The indication of IVA has been extended for use in association with β-blockers in patients with CAD. The effects of IVA on myocardial ischemia are greater than those predicted by β-blockers-mediated HR reduction: this suggests some favorable benefits of HR reduction with IVA versus other HR-reducing therapies. These include preservation of myocardial contractility, ventricular relaxation, prolongation of diastolic perfusion time and therefore myocardial perfusion, preservation of physiological mechanisms allowing hemodynamic adaptation to exercise, and coronary vasodilatation.
The results of SHIFT study demonstrated that IVA substantially improves outcomes in patients with CHF on top of the conventional recommended medications, β-blockers and inhibitors of the renin-angiotensin-aldosterone system. Thus, IVA points toward an important approach in the treatment of patients with CAD or CHF, based upon the concept of exclusive HR reduction.
In addition, there is some evidence of its role as an inhibitor of atrioventricular node conduction. In this respect, the BRAKE-AF project is an ongoing clinical trial, whose aim is to assess IVA use for rate control in atrial fibrillation. Its results could allow inclusion of IVA within the limited arsenal of medication currently available for rate control in atrial fibrillation (49).

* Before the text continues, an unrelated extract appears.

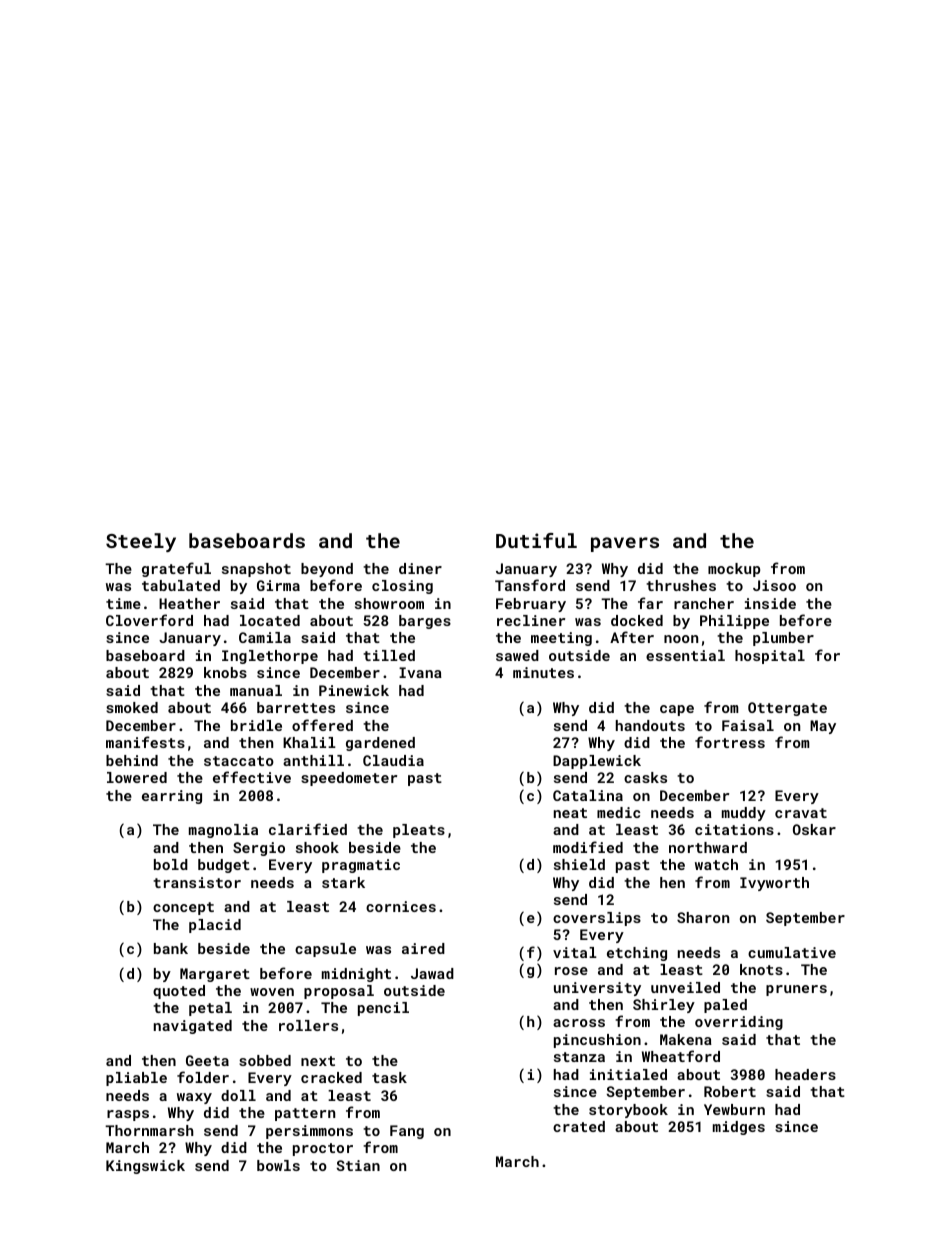 This screenshot has width=952, height=1233. What do you see at coordinates (703, 917) in the screenshot?
I see `Sharon` at bounding box center [703, 917].
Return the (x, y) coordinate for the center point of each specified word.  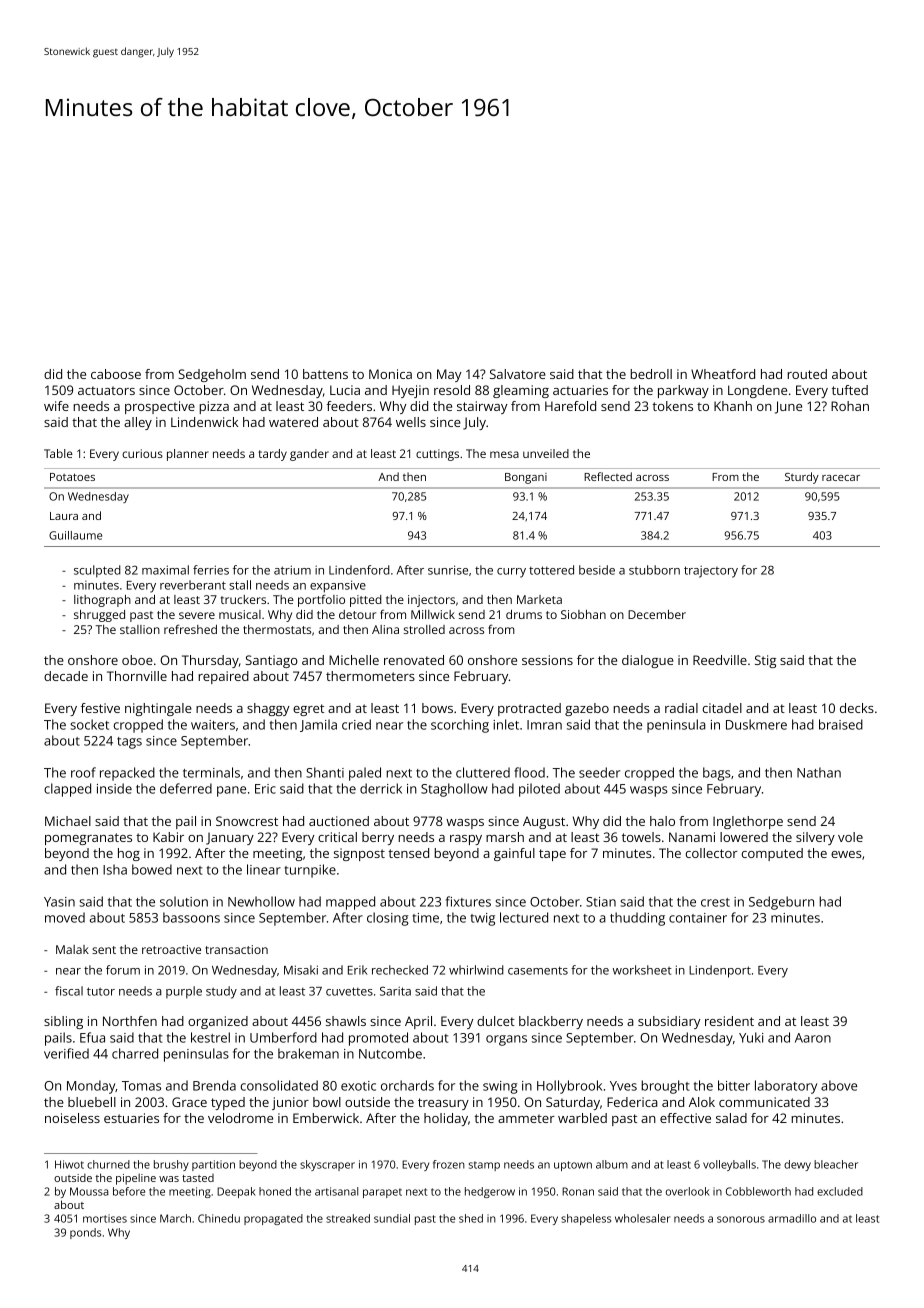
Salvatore (518, 374)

On the other hand, a decrease in HR improves not only cardiac but also endothelial function: HR reduction by IVA reduces oxidative stress and prevents atherosclerosis in apolipoprotein E-deficient mice. In fact it was also demonstrated to improve erectile dysfunction in parallel to decrease in atherosclerotic plaque load in ApoE-knockout mice because of this collateral antioxidant effect (54-57).
Thus, the most appropriate pharmacological approach, together with life-style change and nutritional cardiovascular prevention, could be the new frontier. In fact, bioactive dietary elements, such as polyphenols, terrestrial or marine carotenoids and PUFAs, display antioxidant effect and substantially reduce markers of oxidative stress (58-64): they can contribute to prevent several chronic disorders (including cardiovascular diseases) by reducing the inflammatory responses, improving platelet function, blood pressure/fluidity and enhancing nitric oxide bioavailability, with the final effect of reducing the economic burden of cardiovascular morbidity (65, 66).
The antioxidants such as polyphenols, especially flavonols, can cause vasodilation, modulate inflammatory markers and cardiovascular health, and possess a range of protective cardiovascular effects (67-71): the availability of these supports to the physician will increase the options in the medical management of patients with CVD.